**REQUIRED TASK**. Reproduce without change the lines of the material, starting with the line containing "Task: Click the panel scrollbar handle" and going on through the line containing "point(39,40)".
>> Begin DATA FOR PROCESSING
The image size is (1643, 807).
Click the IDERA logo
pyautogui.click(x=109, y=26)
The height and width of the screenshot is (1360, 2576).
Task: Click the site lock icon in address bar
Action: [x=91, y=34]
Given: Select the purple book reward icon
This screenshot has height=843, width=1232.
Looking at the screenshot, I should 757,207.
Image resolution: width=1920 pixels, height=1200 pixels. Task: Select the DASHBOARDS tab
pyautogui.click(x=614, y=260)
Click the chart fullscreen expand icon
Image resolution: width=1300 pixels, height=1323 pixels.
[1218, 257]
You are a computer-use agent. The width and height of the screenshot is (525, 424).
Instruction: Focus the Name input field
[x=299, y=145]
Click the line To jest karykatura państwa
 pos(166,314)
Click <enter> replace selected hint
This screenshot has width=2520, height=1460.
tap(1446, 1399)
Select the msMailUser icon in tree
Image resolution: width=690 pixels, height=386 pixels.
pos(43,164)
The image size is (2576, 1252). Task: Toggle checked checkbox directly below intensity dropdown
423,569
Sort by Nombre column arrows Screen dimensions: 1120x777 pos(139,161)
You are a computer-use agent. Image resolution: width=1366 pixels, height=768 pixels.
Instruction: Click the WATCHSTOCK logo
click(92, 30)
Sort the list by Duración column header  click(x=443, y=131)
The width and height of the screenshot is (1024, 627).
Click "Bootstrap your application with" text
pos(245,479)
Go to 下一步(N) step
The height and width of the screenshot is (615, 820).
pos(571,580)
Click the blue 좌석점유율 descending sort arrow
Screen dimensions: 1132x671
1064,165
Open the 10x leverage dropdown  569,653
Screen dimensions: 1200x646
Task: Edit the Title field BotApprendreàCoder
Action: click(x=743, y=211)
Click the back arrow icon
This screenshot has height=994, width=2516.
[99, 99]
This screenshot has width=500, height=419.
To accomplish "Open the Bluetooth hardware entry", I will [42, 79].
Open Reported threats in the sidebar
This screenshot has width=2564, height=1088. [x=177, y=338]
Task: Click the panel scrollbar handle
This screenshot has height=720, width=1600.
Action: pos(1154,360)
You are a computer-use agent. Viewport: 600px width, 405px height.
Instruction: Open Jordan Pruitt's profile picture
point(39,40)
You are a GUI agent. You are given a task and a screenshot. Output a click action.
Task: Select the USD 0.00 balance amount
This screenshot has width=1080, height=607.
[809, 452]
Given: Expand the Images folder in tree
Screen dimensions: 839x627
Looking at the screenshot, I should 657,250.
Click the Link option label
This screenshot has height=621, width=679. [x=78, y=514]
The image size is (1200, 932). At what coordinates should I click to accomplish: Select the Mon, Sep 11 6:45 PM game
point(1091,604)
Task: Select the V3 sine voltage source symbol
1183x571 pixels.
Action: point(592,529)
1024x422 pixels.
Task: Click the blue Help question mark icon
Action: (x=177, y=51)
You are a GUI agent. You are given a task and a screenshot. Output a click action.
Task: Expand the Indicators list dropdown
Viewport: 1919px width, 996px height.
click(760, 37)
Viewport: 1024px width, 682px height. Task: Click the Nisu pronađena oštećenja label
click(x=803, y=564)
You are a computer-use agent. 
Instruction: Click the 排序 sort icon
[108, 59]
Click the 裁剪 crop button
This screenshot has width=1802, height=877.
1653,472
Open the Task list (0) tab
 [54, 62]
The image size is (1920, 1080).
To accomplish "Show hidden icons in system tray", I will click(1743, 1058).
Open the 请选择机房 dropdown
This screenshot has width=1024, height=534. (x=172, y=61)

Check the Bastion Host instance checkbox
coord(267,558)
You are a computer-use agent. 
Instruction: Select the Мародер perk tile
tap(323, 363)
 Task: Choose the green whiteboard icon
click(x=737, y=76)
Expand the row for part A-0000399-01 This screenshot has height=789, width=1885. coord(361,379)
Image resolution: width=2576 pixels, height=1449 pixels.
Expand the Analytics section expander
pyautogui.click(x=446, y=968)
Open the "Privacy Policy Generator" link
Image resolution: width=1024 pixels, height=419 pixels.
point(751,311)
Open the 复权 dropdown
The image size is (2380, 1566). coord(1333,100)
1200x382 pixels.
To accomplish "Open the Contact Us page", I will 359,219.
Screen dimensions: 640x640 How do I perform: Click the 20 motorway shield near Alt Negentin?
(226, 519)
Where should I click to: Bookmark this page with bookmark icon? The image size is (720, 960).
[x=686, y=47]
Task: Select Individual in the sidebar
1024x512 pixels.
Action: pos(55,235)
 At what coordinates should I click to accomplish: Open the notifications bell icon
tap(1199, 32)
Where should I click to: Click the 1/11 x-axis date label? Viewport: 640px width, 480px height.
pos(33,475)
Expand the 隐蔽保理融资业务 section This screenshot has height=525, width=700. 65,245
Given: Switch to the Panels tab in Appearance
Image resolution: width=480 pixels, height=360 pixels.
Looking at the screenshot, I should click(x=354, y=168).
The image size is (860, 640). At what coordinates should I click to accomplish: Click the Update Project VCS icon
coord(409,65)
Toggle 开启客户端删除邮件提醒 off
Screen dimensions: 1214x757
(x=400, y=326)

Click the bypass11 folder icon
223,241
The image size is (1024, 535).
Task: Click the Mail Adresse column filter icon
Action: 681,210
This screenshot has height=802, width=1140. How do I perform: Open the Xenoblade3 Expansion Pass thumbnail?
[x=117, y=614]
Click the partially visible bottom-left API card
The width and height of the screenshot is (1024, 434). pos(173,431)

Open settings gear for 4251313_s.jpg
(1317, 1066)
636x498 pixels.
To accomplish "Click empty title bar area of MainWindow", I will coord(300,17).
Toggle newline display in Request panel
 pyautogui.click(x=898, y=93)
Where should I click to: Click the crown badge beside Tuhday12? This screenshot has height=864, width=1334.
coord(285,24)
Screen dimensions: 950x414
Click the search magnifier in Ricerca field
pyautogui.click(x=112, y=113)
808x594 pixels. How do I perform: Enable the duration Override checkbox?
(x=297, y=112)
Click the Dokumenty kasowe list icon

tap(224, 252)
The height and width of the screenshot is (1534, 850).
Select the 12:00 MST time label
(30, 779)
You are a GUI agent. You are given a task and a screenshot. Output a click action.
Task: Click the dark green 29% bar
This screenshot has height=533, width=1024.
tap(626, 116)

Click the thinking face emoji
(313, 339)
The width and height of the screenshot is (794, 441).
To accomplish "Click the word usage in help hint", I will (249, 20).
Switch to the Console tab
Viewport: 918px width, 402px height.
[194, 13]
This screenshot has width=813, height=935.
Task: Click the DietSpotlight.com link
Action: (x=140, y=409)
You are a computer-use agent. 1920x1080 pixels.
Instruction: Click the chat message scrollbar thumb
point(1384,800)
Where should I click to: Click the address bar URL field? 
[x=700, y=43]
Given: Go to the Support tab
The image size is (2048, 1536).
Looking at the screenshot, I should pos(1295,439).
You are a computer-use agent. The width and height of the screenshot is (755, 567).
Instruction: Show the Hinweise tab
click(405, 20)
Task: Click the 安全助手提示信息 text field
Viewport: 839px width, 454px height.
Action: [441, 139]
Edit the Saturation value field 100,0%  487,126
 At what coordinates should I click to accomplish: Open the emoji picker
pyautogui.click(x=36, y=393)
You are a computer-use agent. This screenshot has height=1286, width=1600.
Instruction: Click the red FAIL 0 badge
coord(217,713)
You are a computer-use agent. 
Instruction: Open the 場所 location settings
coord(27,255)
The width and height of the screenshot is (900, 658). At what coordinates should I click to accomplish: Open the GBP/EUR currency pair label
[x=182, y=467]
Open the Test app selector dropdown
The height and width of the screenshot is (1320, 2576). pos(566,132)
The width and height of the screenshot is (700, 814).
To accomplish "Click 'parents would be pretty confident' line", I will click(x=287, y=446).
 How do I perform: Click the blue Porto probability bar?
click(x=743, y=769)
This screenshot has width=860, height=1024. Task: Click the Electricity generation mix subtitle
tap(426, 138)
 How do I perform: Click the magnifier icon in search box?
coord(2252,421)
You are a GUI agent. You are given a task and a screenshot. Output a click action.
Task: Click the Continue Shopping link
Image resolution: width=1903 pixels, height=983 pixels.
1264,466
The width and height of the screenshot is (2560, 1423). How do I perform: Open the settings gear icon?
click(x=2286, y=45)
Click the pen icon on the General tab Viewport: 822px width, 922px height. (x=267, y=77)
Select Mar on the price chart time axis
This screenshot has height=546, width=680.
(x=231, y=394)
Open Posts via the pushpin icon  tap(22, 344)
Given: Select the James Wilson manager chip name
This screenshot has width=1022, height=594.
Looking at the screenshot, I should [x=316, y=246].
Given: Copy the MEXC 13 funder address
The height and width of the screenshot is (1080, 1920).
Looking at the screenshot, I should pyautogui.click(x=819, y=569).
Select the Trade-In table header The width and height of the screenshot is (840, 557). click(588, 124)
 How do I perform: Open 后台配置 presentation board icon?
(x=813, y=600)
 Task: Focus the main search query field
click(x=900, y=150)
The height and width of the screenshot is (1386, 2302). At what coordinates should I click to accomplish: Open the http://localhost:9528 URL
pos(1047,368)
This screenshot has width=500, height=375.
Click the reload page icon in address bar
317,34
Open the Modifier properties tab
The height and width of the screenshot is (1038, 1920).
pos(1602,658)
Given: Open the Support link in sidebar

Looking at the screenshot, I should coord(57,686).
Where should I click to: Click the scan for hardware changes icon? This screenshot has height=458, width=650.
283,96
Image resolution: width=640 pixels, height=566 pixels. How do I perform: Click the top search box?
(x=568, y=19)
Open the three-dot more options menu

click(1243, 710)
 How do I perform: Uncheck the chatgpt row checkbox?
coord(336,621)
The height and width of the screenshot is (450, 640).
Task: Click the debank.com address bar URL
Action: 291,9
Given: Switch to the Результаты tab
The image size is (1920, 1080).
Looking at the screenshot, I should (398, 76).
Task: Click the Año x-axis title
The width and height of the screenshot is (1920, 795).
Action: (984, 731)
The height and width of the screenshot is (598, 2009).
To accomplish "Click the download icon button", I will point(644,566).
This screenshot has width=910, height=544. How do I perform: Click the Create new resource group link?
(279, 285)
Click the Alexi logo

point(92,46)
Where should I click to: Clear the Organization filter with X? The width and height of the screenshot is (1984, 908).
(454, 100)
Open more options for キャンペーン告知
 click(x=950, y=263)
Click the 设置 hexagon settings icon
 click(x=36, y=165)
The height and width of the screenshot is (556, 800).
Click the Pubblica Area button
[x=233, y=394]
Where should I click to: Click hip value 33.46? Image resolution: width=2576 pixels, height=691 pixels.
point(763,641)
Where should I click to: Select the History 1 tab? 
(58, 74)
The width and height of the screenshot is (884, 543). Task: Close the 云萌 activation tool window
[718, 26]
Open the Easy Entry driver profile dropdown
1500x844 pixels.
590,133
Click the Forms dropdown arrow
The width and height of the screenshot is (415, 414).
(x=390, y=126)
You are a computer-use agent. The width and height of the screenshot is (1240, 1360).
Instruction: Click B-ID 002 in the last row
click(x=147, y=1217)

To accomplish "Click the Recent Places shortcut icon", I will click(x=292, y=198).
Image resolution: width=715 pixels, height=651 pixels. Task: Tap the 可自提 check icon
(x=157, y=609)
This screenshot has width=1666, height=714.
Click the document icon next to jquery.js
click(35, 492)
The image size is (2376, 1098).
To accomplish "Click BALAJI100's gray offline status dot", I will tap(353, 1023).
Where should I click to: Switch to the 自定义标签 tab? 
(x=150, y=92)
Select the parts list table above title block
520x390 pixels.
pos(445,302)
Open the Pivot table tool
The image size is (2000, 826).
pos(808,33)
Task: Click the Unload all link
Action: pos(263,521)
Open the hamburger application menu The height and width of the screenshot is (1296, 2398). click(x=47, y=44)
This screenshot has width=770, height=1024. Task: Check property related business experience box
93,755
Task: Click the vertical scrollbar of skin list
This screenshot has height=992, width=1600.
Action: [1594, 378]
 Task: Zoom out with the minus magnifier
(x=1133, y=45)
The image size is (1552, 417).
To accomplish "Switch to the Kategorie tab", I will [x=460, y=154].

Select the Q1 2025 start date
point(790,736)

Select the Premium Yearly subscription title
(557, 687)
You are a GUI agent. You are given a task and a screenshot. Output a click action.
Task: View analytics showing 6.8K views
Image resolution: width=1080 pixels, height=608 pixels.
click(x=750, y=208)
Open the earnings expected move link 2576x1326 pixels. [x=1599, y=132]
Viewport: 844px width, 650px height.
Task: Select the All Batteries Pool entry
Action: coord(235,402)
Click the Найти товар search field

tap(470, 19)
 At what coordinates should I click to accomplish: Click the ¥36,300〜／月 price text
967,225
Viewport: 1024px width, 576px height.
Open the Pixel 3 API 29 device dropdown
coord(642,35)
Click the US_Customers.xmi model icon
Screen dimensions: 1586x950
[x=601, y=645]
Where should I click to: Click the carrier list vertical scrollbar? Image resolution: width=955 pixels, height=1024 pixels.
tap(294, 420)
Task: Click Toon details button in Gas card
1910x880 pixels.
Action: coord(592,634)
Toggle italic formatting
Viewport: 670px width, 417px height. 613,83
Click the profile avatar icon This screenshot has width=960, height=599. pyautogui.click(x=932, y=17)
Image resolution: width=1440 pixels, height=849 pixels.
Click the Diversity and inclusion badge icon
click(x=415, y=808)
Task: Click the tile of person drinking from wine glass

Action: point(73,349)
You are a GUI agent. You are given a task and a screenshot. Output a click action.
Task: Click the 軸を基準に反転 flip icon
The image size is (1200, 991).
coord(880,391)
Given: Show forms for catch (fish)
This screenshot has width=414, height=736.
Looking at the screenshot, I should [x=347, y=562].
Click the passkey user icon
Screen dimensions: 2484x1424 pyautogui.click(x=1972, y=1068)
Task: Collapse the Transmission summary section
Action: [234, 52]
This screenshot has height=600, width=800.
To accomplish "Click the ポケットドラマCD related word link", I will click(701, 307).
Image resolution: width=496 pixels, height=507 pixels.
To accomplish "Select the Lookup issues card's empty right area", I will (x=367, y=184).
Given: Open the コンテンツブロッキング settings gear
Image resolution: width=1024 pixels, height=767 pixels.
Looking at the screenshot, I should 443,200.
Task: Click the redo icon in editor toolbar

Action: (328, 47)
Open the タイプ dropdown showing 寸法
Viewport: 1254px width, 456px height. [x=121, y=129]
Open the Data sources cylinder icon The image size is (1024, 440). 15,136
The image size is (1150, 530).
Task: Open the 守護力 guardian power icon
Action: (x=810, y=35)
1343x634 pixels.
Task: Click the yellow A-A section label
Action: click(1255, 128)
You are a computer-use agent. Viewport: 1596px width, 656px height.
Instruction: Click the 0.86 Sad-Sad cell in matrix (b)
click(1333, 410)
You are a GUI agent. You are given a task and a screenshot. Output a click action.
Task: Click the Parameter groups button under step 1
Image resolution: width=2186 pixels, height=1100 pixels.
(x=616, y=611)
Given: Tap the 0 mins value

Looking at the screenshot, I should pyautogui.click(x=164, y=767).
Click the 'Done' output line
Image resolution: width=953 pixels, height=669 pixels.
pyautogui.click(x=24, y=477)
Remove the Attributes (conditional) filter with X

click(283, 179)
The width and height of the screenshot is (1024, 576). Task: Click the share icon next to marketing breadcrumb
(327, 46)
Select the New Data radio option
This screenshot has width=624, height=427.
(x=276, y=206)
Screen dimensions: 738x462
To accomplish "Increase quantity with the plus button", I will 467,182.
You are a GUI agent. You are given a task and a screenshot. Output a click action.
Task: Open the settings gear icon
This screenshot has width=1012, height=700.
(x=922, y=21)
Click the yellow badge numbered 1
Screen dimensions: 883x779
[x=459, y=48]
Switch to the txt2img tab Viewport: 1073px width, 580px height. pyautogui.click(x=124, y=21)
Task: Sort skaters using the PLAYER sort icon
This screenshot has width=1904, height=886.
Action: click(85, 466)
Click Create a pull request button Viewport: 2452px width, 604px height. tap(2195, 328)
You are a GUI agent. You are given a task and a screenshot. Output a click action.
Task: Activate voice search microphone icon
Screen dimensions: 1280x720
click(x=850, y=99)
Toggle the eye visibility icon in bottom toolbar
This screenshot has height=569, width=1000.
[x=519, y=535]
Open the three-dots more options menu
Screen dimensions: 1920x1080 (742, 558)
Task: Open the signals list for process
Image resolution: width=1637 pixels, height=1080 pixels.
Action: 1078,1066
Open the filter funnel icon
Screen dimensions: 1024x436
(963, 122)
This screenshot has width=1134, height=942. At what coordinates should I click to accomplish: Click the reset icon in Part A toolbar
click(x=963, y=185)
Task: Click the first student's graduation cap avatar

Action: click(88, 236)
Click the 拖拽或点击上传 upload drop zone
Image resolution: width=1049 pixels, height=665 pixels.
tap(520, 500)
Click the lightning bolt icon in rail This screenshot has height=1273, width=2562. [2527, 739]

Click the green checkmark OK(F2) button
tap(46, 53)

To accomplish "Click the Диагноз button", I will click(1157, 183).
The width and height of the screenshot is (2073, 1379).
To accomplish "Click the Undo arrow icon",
>> End DATA FOR PROCESSING
**WRITTEN SOLUTION**.
Task: Click the panel scrollbar handle
This screenshot has height=720, width=1600.
Action: pos(1154,360)
You are a computer-use agent. Viewport: 600px width, 405px height.
Instruction: Open Jordan Pruitt's profile picture
point(39,40)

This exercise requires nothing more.